Since I last blogged, I had my 3rd annual 25th bday.  The econonomic clime of Fresno is dismal, and I was offered a job to work in West Hollywood as a Personal Trainer.  I accepted it.. so now its just tick, tock, tick tock until I get the deets...


Monday, October 05, 2009

Scrape

I dont know if this is ROCK BOTTOM, but it sure does feel like shit. If this isnt Rock Bottom, then Im definitely scraping the bottom of the barrel.

I've got no money. Im behind on my bills. Clients are inconsistent at best. Im doing good in school, but considering I have one damn class, that isnt saying much.

I feel like a sack of shit that isnt going anywhere fast.. except for lower and lower.

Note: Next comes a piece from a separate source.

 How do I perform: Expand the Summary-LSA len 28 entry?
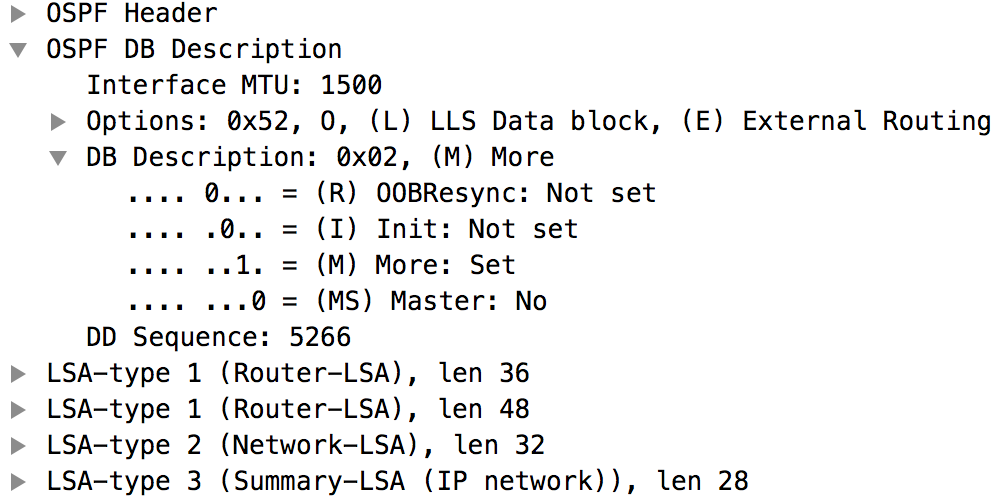coord(17,482)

I feel like an asshole thats been left high and dry. I used to be so generous with my time. I was always available to help people out, give advice, lend some money, take someone to lunch or ice cream to make them feel better. Offer a kind word or two. You would think that such kindness would be returned?

The mature side of me knows that the other friends/relatives/coworkers/everyone else in the damn free world is going through thier own shit right now.. BUT FUCK. Like, can a bitch get a hug? A smile? A phone call? I feel like an idiot of ever being nice to anyone. What the fuck did it get me anywhere? The rest of the world is full of selfish bastards--was I a fool not to be one? Should I be one? Is this THE LIGHT? Is this GROWING UP? Is this MATURITY?

Every man for himself, and fuck everyone else?

Im tapped out. I got nothing left. I get up in the morning and I train my clients, and the only way I can muster some sort of positive energy is because I have to be motivated to get THEM motivated. And I have my own workouts. Thats it. Those are the only time I feel quazi normal.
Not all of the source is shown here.